_What the exercise asks_.
Once the line containing "This screenshot has width=1080, height=632." is found in the entries below, restate it and each following line word for word, stopping after the line containing "This screenshot has height=800, width=1280.".

Pixel coordinate grounding data:

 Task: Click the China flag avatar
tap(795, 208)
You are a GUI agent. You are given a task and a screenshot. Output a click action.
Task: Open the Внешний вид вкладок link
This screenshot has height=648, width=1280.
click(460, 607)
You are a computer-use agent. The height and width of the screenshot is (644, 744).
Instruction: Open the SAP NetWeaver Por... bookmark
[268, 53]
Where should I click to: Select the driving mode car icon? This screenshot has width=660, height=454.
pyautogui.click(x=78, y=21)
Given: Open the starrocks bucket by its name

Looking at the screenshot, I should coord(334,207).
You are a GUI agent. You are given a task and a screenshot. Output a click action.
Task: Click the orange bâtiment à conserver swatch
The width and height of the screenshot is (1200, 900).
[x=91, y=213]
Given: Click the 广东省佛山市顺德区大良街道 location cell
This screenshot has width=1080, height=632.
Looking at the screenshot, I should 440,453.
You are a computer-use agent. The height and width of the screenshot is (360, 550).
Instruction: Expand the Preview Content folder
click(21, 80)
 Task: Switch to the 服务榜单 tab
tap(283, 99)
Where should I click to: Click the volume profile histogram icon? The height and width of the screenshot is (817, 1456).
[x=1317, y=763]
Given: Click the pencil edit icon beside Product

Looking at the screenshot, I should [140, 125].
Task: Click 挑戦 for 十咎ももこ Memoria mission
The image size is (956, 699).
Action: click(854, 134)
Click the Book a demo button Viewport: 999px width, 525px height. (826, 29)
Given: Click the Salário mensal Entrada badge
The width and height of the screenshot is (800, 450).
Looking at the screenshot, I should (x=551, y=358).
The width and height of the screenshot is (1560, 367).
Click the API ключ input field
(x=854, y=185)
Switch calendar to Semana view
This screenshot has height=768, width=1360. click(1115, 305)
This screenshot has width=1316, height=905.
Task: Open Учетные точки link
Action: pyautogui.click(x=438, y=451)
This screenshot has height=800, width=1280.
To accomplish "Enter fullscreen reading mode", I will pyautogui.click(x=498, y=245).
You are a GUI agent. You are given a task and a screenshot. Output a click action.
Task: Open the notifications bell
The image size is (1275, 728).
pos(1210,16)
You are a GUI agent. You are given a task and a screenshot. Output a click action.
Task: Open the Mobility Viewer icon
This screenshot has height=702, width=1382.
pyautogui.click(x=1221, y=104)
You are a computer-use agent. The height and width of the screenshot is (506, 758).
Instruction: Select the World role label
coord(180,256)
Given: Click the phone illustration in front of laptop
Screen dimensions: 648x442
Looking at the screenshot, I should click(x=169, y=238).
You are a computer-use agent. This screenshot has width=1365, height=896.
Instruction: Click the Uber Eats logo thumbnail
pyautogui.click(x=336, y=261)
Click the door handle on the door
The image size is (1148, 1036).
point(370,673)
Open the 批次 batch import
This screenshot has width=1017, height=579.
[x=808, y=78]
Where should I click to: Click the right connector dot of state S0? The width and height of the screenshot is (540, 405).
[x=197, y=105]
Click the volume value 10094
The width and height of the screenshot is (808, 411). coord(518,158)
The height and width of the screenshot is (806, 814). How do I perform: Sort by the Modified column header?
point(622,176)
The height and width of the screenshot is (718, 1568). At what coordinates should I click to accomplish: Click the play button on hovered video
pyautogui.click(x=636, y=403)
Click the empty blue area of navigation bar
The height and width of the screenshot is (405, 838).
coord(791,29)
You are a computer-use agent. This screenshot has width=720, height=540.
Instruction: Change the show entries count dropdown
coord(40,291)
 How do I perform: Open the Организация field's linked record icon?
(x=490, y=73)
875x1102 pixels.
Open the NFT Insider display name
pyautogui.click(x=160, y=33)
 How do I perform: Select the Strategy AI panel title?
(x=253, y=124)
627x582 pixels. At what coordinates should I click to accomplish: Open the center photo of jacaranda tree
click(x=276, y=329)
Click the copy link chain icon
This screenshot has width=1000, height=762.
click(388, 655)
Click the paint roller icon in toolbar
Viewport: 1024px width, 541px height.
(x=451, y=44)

_The completed task_.
This screenshot has width=1080, height=632.
Looking at the screenshot, I should 440,453.
You are a computer-use agent. The height and width of the screenshot is (360, 550).
Instruction: Expand the Preview Content folder
click(21, 80)
 Task: Switch to the 服务榜单 tab
tap(283, 99)
Where should I click to: Click the volume profile histogram icon? The height and width of the screenshot is (817, 1456).
[x=1317, y=763]
Given: Click the pencil edit icon beside Product

Looking at the screenshot, I should [140, 125].
Task: Click 挑戦 for 十咎ももこ Memoria mission
The image size is (956, 699).
Action: click(854, 134)
Click the Book a demo button Viewport: 999px width, 525px height. (826, 29)
Given: Click the Salário mensal Entrada badge
The width and height of the screenshot is (800, 450).
Looking at the screenshot, I should (x=551, y=358).
The width and height of the screenshot is (1560, 367).
Click the API ключ input field
(x=854, y=185)
Switch calendar to Semana view
This screenshot has height=768, width=1360. click(1115, 305)
This screenshot has width=1316, height=905.
Task: Open Учетные точки link
Action: pyautogui.click(x=438, y=451)
This screenshot has height=800, width=1280.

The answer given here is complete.